The film, which caused a stir when it premiered at the Cannes Film Festival earlier this year, has secured theatrical distribution from Briarcliff Entertainment and will hit U.S. theaters on October 11, according to The Hollywood Reporter.

The distribution company, founded by Tom Ortenberg, producer of the biographical crime drama “Spotlight,” is also reportedly planning an awards campaign around the film, in which Sebastian Stan plays the young Trump.


Maria Bakalova as Ivana Trump and Sebastian Stan as Donald Trump in

Maria Bakalova as Ivana Trump and Sebastian Stan as Donald Trump in “The Apprentice.”

Scythian Films



Stan, best known for his roles in the Marvel films, plays Trump during his rise as a New York real estate developer under the tutelage of influential lawyer and politician Roy Cohn (played by “Succession” actor Jeremy Strong).

The film was written by Vanity Fair journalist Gabriel Sherman and directed by Iranian-Danish filmmaker Ali Abbasi.

The latter reached out to X following the film’s Cannes premiere to express his frustration that major studios and film distributors in the United States had apparently abandoned the project, writing: “For some reason, some influential people in your country don’t want you to see it!!!”

According to the Los Angeles Times, “The Apprentice” had already secured distribution in Canada, Europe and parts of Asia by the time Briarcliff Entertainment picked it up.

The film is said to feature scenes of “rape, erectile dysfunction, baldness and betrayal.”

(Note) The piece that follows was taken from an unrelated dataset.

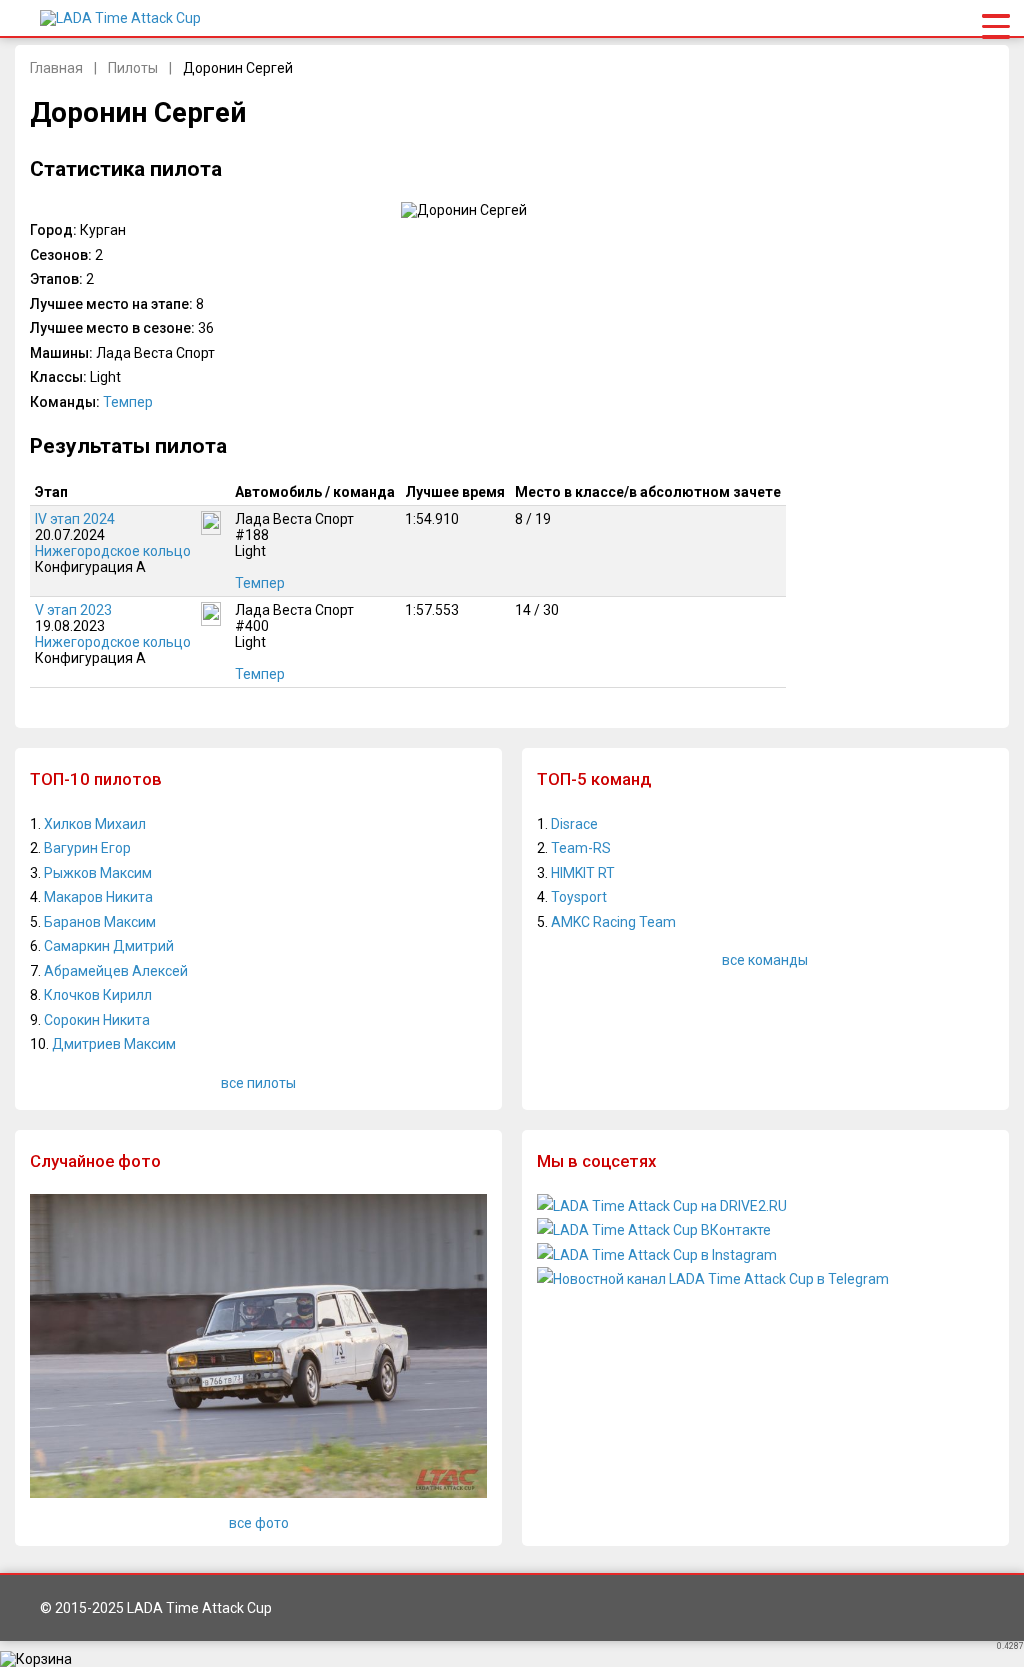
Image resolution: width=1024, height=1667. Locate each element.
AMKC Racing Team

Steven Cheung, a spokesman for the Trump campaign, said in a statement to The Associated Press on August 30 that the film’s release amounted to “election interference by Hollywood elites just before November.”

“This ‘film’ is pure malicious slander, should never see the light of day, and does not even deserve a place in the DVD section sold directly from a bargain bin at a soon-to-be-closed discount movie store, it belongs in a burning dumpster,” he said.

A cease and desist letter was also sent to the filmmakers by Trump’s legal team in May, calling the action “direct foreign interference in the American election.”

“If you do not immediately cease all distribution and marketing of this defamatory farce, we will be forced to pursue all appropriate legal remedies,” attorney David Warrington wrote in the letter, obtained by Business Insider at the time.

Dan Snyder, a billionaire Trump supporter, was one of the film’s backers and believed the biopic would be favorable to the former president.

According to sources who spoke to Variety, Snyder was furious about the film’s portrayal of Trump when he first saw a cut of the film in February.